Les événements ont semblé tout d'abord donner raison à ces pêcheurs qui faisaient l'apprentissage de la solidarité: promesse leur fut faite par les compagnies de payer 4 $ le quintal et non pas 3,50 $. Plus de saisies, plus d'huissiers. Bravo! Une atmosphère de Front populaire flotta momentanément sur ce Finistère québécois. Joseph Tapp et d'autres meneurs, parmi les pêcheurs, obtinrent même que leur copain Urbain Chrétien — blessé à la cuisse par un cadre paniqué, Philip Romeril, qui a dégainé son revolver — jouisse d'une allocation mensuelle de 25 $ tant qu'il serait empêché de reprendre le travail.

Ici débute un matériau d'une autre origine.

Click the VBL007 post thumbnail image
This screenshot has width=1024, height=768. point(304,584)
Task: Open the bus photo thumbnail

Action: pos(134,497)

Cette révolte, ce sursaut de dignité des pêcheurs équivalant à une grève sauvage, se heurtent durant la fin de semaine qui suit à une campagne orchestrée par les compagnies qui n'éprouvent aucune difficulté à gagner l'appui du député libéral Rodolphe Lemieux par leurs propos alarmistes; ils se peignent comme victimes et non comme exploiteurs, bien entendu. Ottawa dépêchera même deux navires, le Christine et le Canada, pour calmer ces eaux troubles où couve une insurrection, selon ces bourgeois apeurés. En deux expéditions armées, dont l'une menée de nuit, on coffre 24 pêcheurs qui sont expédiés à la prison de Percé puis déférés à la Justice dès le jeudi qui suit la révolte.

Les accusations sont graves: émeute, lésions corporelles, blessures graves... et le procès se déroule presque entièrement en anglais, langue que la plupart des accusés ne maîtrisent pas. On les disait déchaînés, ils sont plutôt intimidés, aphones, voire timorés selon le capitaine Knowlton qui les mène à Percé, chef-lieu du district judiciaire, et rédige un rapport expédié aux instances politiques Wilfrid Laurier à Ottawa, Lomer Gouin à Québec).

Seuls huit témoins, tous reliés aux marchands, furent entendus par le juge Ménalque Tremblay qui expédia la cause en moins de deux jours. Deux des présumés émeutiers sont acquittés faute de preuve. Des 22 prévenus que le juge déclare coupables, 17 sont libérés sous condition et cinq doivent purger à Percé une peine allant de huit à onze mois.

Le calme règne donc momentanément après ce coup de force où les patrons croient avoir bien manoeuvré. Il n'empêche que leurs affaires, dont la prospérité reposait sur leur rôle de Shylock, a osé écrire le frère Antoine Bernard dans La Gaspésie au soleil, ont par la suite périclité et que l'on assista à la naissance d'un mouvement coopératif qui améliora quelque peu le quotidien de ces hommes très souvent analphabètes qui étaient embauchés dans un système dont ils pouvaient difficilement s'échapper.

La révolte de Rivière-au-Renard, à ma connaissance, n'a pas bénéficié de tout le battage publicitaire fait à d'autres événements historiques (arrivée de Cartier en rade de Gaspé en 1534, débarquement de Monsigneur de Laval à Percé en 1659). Quelles seraient donc les têtes d'affiche ou les commanditaires d'une telle commémoration?

Jacques Keable a consacré un livre-enquête à l'événement (La Révolte des pêcheurs - L'année 1909 en Gaspésie, Lanctôt éditeur, 1996). Un geste symbolique devrait, estime-t-il, empêcher que ne soient gommés dans l'histoire ces gestes nobles, courageux et libérateurs. Il faudrait peut-être l'écouter tandis qu'il est encore temps et élever au moins une stèle à ces pêcheurs perçus comme anarchistes redoutables par les élites alors qu'ils s'en tinrent, un peu rudement il est vrai, à réclamer un juste prix pour leur labeur.